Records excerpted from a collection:
·····
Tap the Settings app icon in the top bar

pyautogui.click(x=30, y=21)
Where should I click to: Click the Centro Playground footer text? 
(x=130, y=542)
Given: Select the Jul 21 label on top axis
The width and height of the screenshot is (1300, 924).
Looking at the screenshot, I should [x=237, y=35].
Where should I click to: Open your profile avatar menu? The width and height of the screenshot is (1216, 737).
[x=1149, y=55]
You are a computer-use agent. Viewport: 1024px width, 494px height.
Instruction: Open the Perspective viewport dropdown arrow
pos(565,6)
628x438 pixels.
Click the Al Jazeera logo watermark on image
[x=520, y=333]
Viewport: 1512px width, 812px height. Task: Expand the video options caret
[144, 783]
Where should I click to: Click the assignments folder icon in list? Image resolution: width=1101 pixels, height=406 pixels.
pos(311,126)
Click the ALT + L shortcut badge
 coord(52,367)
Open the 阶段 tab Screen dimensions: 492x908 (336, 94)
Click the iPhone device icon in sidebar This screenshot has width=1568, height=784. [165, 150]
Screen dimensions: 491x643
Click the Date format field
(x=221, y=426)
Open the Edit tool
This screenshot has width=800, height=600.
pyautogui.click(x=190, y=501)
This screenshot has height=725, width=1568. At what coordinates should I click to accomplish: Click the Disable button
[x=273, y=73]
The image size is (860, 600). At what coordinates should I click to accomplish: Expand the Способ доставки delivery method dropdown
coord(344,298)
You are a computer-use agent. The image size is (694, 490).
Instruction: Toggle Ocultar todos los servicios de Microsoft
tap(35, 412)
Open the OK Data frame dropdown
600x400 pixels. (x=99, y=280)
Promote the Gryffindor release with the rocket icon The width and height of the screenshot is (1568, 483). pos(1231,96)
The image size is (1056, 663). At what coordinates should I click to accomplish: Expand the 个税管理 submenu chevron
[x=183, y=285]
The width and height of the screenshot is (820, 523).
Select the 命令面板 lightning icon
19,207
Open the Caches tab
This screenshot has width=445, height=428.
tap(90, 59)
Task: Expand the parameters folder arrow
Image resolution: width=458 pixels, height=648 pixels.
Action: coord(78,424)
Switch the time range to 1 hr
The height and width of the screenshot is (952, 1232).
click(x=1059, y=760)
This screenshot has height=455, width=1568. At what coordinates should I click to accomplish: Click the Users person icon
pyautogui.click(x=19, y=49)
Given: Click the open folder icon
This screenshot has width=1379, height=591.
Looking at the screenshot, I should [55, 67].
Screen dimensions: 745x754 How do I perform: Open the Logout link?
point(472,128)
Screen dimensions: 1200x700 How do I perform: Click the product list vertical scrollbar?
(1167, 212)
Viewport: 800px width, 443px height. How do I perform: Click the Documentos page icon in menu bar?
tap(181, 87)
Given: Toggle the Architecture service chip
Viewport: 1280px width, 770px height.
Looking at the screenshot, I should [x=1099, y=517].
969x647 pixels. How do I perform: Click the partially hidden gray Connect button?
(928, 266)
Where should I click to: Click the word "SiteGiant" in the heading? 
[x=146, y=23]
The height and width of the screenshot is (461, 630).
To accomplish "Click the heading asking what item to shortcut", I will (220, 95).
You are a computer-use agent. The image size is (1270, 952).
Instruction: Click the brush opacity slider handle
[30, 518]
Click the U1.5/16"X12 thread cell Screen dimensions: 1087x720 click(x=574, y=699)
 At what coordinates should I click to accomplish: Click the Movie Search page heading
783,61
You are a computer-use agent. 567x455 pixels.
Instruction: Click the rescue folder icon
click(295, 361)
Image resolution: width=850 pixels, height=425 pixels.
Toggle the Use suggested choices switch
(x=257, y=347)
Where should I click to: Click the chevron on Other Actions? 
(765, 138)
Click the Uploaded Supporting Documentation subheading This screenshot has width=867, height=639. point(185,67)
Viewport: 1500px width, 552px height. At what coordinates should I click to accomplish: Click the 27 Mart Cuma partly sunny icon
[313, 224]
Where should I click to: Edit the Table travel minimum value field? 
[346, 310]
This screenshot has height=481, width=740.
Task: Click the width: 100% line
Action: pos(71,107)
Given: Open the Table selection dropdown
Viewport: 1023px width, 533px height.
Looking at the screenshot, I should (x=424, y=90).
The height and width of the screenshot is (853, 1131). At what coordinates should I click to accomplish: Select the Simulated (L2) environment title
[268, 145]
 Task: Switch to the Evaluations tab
·····
## What the task requires
Which lines above hold the string "agent"? Copy each of them.

## Answer box
You are a computer-use agent. Viewport: 1024px width, 494px height.
You are a computer-use agent. The image size is (694, 490).
You are a computer-use agent. The image size is (1270, 952).
You are a computer-use agent. 567x455 pixels.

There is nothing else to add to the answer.